**Document passage**.
The private school voucher program is a classic example of mission creep. Initially, only students with disabilities were able to qualify for the taxpayer-funded vouchers—just as lawmakers are proposing for ESAs.

But shortly after the school voucher program for disabled students was enacted a few years ago, lawmakers then quickly imposed a more expansive voucher program, expanding it to low-income families and providing them up to $4,200 annually to pay for private schools.

That expanded private school voucher program started out with a relatively small annual price tag of just $10 million annually—but last year, the General Assembly enshrined in law a plan to expand the program to a $135 million annually—about what it would cost to give teachers a one percent pay raise—by 2026. With a vastly larger pool of public funds, it isn’t far-fetched to conclude income eligibility requirements would be discarded, as has happened in other states, resulting in even more shifting of taxpayer dollars from public education into private schools.

It would be safest to assume that the evolution of the state’s private school voucher program is a predictor for what is to come with education savings accounts, which have been dubbed as as a “voucher program on steroids” by Leanne Winner, the director of governmental relations for the North Carolina School Boards Association.

Accountability measures among weakest in the country

Proponents of programs like vouchers and education savings accounts say families need to be able to access more choices for education. Further, they contend, these kinds of programs will work toward that end.

**Data block**.
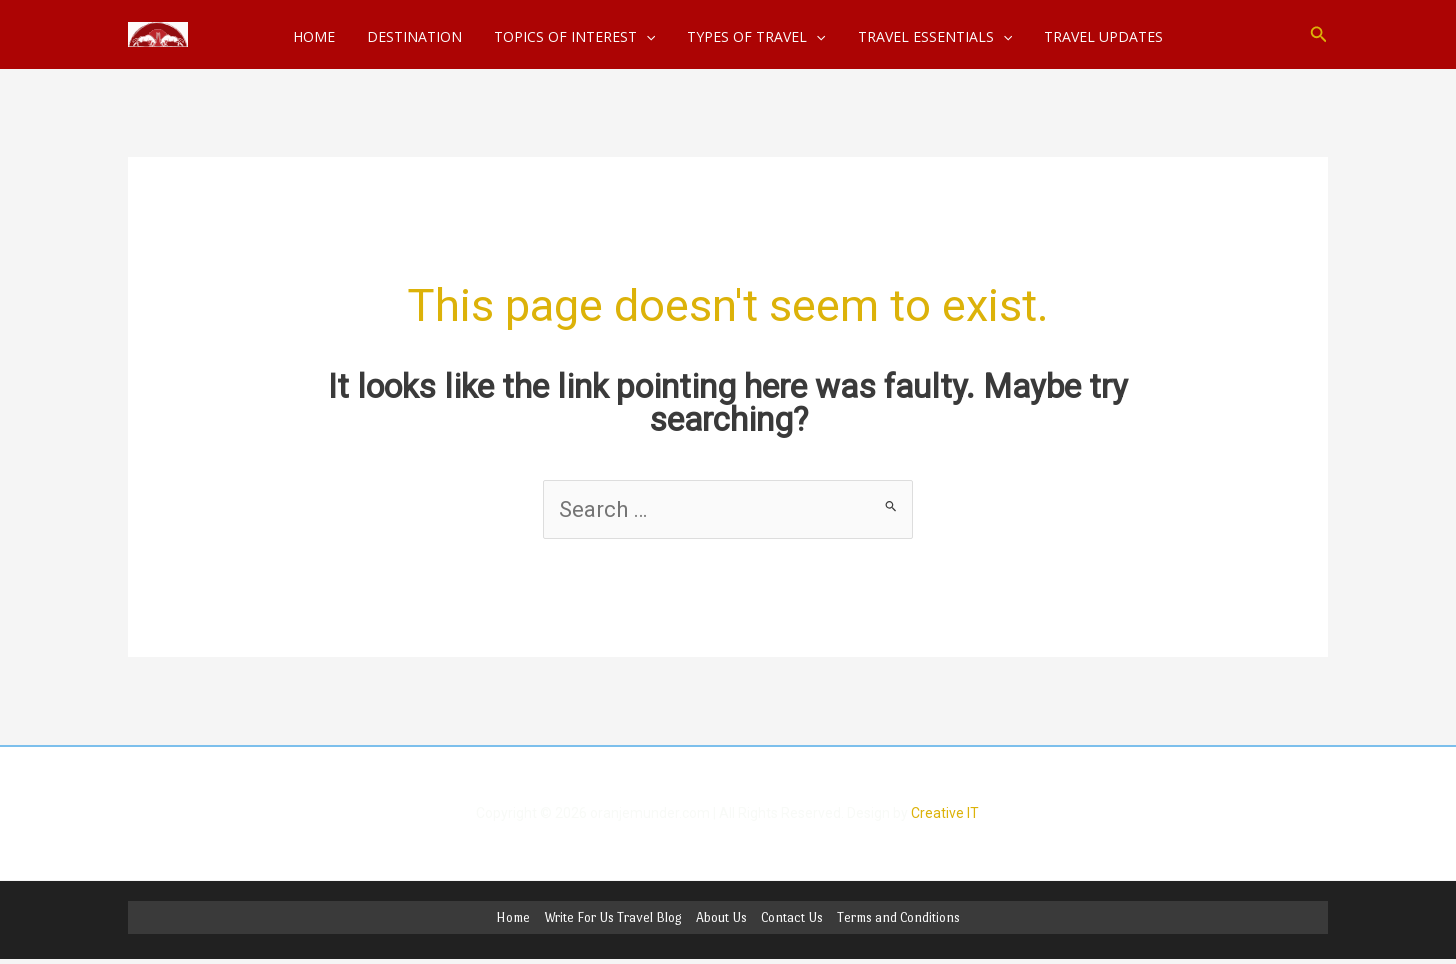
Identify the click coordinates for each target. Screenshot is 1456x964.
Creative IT (945, 813)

**Given problem 1**.
In the school voucher passage, how much money per year did the expanded program give low-income families for private schools?
**Given problem 2**.
Please return the school voucher passage word for word, from "The private school" up to and including "proposing for ESAs.".

**Written response 1**.
Up to $4,200 annually.

**Written response 2**.
The private school voucher program is a classic example of mission creep. Initially, only students with disabilities were able to qualify for the taxpayer-funded vouchers—just as lawmakers are proposing for ESAs.